**ENTRIES SUPPLIED:**
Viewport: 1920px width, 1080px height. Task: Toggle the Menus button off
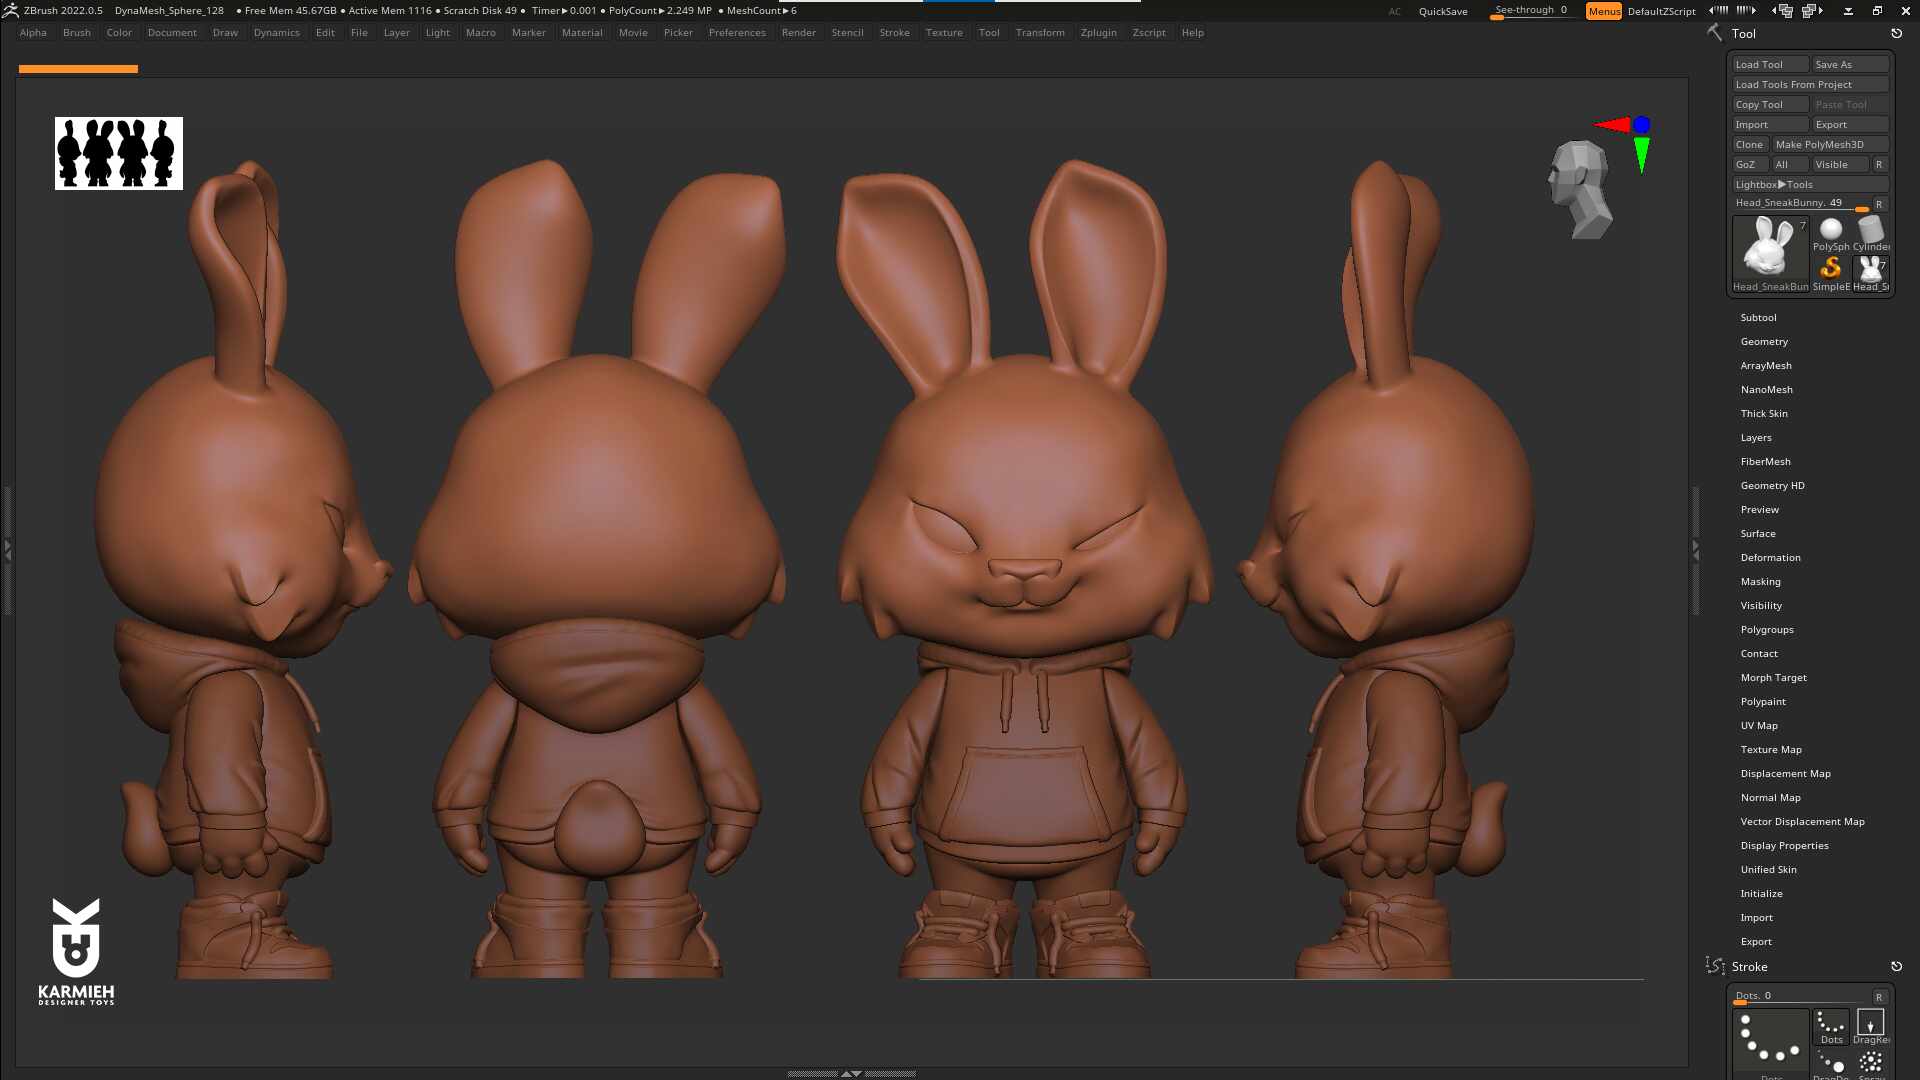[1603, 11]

--

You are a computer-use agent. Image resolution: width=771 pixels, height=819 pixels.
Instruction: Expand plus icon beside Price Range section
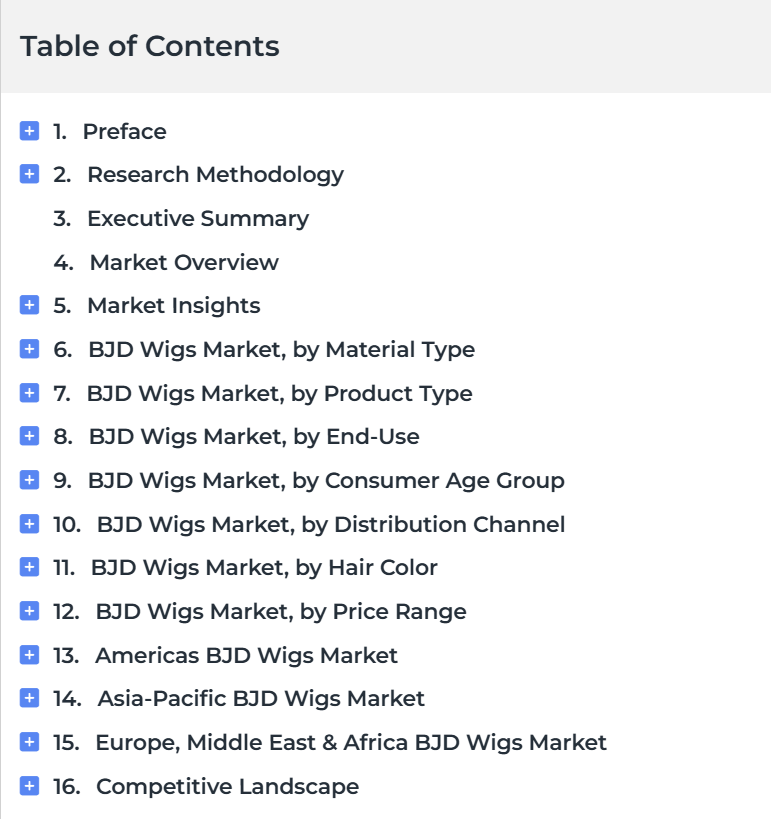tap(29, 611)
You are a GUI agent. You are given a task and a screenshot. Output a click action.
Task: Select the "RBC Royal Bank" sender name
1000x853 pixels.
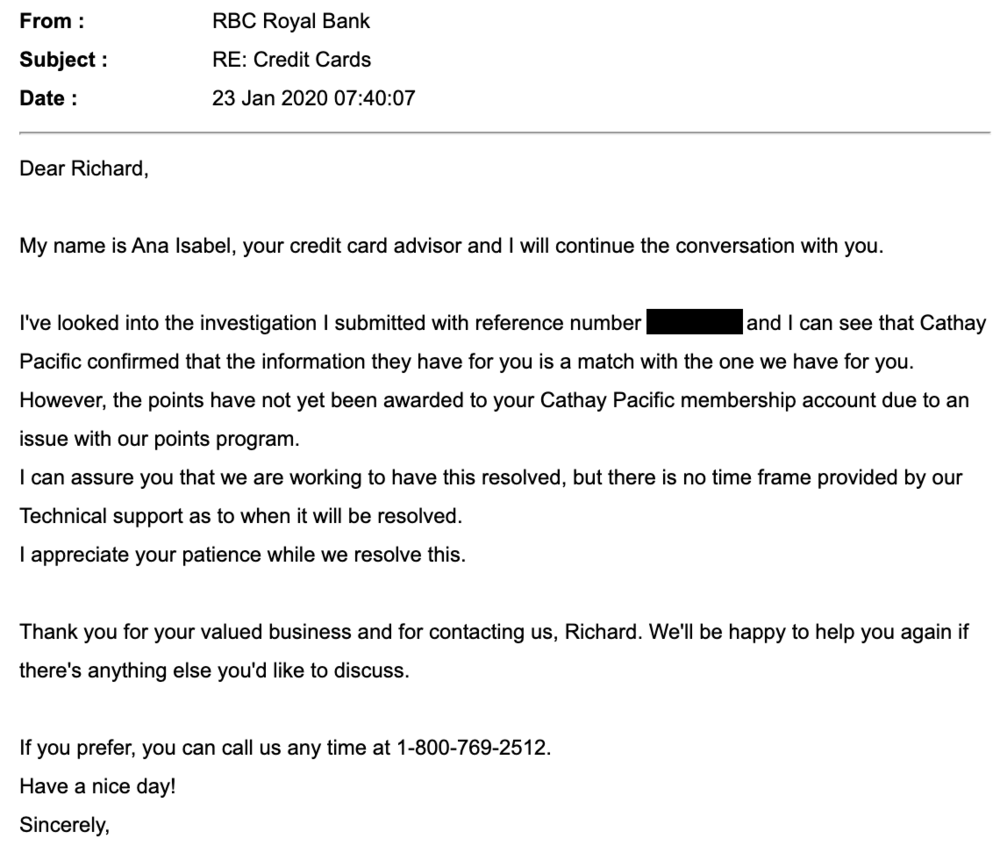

--

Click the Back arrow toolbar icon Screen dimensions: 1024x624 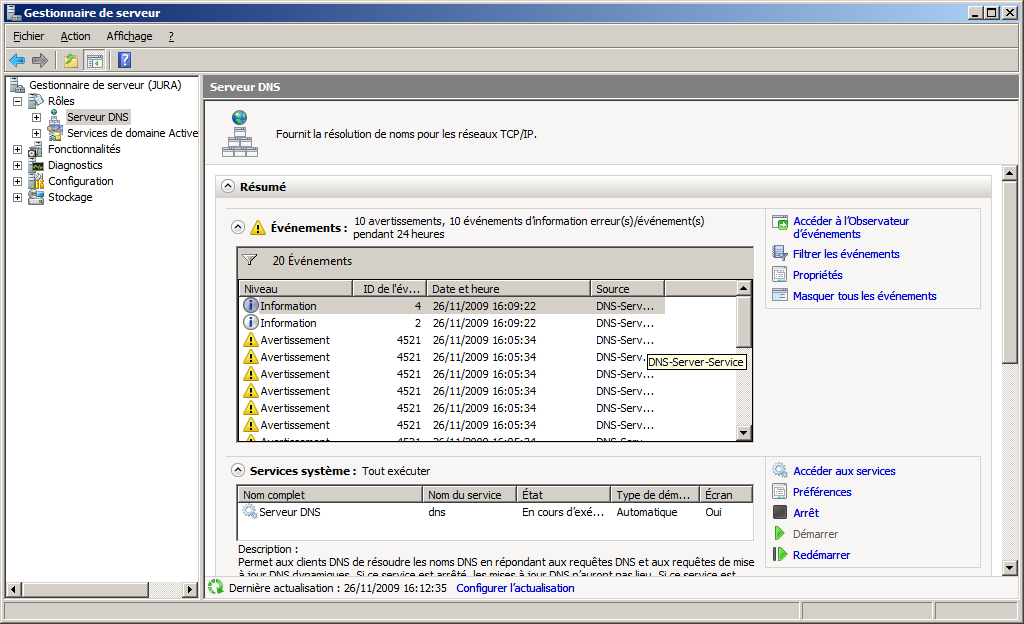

**EXERCISE DESCRIPTION:** Format everything from the line containing "You are a GUI" down to the line containing "1000x853 pixels." as a Markdown table with columns Row and Line, skipping any blank lines.

**SOLUTION TO THIS EXERCISE:**
| Row | Line |
|---|---|
| 1 | You are a GUI agent. You are given a task and a screenshot. Output a click action. |
| 2 | Task: Select the "RBC Royal Bank" sender name |
| 3 | 1000x853 pixels. |